▸ Work required
Below are some entries. Copy each line in them that holds "pour".

::::

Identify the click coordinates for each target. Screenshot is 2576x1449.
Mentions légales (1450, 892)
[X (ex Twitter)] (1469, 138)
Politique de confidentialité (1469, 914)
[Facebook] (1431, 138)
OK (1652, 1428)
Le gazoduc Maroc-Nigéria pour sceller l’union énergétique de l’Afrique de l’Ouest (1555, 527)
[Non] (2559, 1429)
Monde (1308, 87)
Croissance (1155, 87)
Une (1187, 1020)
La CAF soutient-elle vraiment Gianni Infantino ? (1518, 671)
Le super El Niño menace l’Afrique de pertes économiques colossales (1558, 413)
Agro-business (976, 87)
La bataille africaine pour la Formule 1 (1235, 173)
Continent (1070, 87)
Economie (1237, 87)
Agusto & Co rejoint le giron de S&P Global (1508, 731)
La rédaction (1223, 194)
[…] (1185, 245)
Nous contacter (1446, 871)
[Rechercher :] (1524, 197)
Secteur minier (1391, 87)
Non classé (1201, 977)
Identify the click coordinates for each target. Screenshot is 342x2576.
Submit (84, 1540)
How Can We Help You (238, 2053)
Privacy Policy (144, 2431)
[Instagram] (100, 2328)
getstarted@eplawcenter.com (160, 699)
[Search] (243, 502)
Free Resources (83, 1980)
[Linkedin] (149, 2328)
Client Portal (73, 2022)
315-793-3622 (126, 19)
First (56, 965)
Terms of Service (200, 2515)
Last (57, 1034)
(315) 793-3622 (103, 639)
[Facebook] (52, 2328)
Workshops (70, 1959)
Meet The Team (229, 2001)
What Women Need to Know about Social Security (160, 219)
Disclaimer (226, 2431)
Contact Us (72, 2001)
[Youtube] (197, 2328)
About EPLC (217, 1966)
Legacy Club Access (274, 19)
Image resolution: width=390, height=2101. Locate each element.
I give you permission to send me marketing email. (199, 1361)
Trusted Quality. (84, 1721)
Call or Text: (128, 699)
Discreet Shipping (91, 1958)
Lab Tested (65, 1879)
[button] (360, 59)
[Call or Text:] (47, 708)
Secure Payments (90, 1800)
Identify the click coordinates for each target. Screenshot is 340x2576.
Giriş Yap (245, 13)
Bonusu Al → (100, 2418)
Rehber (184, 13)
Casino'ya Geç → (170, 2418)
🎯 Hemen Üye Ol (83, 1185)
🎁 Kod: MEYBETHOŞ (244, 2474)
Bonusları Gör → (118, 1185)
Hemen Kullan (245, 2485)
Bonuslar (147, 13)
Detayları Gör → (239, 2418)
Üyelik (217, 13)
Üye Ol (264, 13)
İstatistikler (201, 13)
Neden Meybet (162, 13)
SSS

::::

▸ Output below
Le gazoduc Maroc-Nigéria pour sceller l’union énergétique de l’Afrique de l’Ouest (1555, 527)
La bataille africaine pour la Formule 1 (1235, 173)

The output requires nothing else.